# x-Trail roof headlight re-setting, possible?



## alflavia (Apr 3, 2005)

Has someone ever think in making these headlight functions without having to set the front light to high? I hope I’m not the only one with this intention, is only that for me is not practical to be limited to the factory setting.


----------



## aussietrail (Sep 24, 2004)

Hi, are you talking about the hyper roof rails for the xy with those 2 lights in the roof rack? If yes, then am sure you can adjust the wiring on the relay for them to turn on with your parker lights.

I have the 2 front fog lights in the bumper and these were factory set to come on with parker lights, they use a separate switch however.

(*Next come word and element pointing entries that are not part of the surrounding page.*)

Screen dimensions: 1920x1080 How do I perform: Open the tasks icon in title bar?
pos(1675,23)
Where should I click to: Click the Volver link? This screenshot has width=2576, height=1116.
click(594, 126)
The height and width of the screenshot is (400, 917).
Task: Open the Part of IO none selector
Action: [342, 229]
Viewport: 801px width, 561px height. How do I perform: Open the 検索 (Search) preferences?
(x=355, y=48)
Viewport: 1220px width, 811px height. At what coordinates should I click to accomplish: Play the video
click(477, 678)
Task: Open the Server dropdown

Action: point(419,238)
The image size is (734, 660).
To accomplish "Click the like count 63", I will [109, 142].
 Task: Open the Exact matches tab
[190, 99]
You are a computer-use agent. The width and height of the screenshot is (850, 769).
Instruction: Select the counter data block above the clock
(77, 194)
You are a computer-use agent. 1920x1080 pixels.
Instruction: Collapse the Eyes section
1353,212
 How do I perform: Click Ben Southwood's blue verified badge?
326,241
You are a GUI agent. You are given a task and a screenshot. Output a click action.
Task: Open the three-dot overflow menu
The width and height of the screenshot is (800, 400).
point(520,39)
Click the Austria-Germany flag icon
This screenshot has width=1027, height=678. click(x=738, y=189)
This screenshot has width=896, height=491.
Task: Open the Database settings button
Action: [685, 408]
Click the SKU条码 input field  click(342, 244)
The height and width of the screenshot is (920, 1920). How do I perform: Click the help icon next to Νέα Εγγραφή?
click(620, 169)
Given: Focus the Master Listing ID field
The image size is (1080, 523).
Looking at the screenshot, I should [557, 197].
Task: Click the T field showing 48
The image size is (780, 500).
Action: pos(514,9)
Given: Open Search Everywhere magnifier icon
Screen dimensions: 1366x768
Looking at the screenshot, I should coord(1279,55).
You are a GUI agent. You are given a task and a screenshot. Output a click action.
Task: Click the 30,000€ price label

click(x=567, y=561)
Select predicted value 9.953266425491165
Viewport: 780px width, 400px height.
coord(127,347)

I don't think it'll be a hard thing to do, but it depends on your countrys' (where are you from by the way?) road regulations. In Australia, we're not allowed to turn the front fog lights, only in extreme weather conditions or off-road.



alflavia said:


> Has someone ever think in making these headlight functions without having to set the front light to high? I hope I’m not the only one with this intention, is only that for me is not practical to be limited to the factory setting.


----------



## alflavia (Apr 3, 2005)

aussietrail said:


> Hi, are you talking about the hyper roof rails for the xy with those 2 lights in the roof rack? If yes, then am sure you can adjust the wiring on the relay for them to turn on with your parker lights.
> 
> I have the 2 front fog lights in the bumper and these were factory set to come on with parker lights, they use a separate switch however.
> 
> I don't think it'll be a hard thing to do, but it depends on your countrys' (where are you from by the way?) road regulations. In Australia, we're not allowed to turn the front fog lights, only in extreme weather conditions or off-road.


Yes indeed… those same lights… from a 2005 model.

I’m from the Dominican Republic, in the Caribbean, although we don’t have any regulation regarding when to use it, I would definitely only turn it on during off road / difficult weather condition as you mentioned. 

Thx for your quick and accurate response, I’ll be looking for a solution shortly if possible.

Regards,


----------



## manuelga (Dec 14, 2003)

Alfavia: Bienvenido.

As long as we speak here in english, I'll keep writing in English.

You'll always got a fast response from people over here, thanks to the wonderfull worldwide X-Trailer community.

Please, post pics of your X-Ty at ViperZ, thread.


----------



## Lukasz (Oct 14, 2004)

arrghhhh...I envy you. Those roofracks look so cool. 
Anywyas, as AussieTrail mentioned, I'm pretty sure you can make the roof lights light up independently by modifying the circuit. You will probably have to take a look at where the wiring goes. Most likely, the roof lights and the headlights share the same relay, and that is the reason why you can only switch the roof lights on when the headlights are on. If you find the correct wires going to the roof lights, you can simply put them on a seperate relay, and then you should be able to turn the lights on independently of each other.

Lukasz


----------



## alflavia (Apr 3, 2005)

manuelga said:


> Alfavia: Bienvenido.
> 
> As long as we speak here in english, I'll keep writing in English.
> 
> ...


Thx Manuelga!!!

I'll keep into consideration both communities to not only get faster response but also to make more ciber-xtrail-friends


----------



## alflavia (Apr 3, 2005)

Lukasz said:


> arrghhhh...I envy you. Those roofracks look so cool.
> Anywyas, as AussieTrail mentioned, I'm pretty sure you can make the roof lights light up independently by modifying the circuit. You will probably have to take a look at where the wiring goes. Most likely, the roof lights and the headlights share the same relay, and that is the reason why you can only switch the roof lights on when the headlights are on. If you find the correct wires going to the roof lights, you can simply put them on a seperate relay, and then you should be able to turn the lights on independently of each other.
> 
> Lukasz


Ummm... very interesting your suggestion. last time I got the chance of working with circuits and relay was at the university  Any way, probably I'll find someone that could look at those wires if this keep bothering me. Thx for your kindly and explicit response...

Alejandro


----------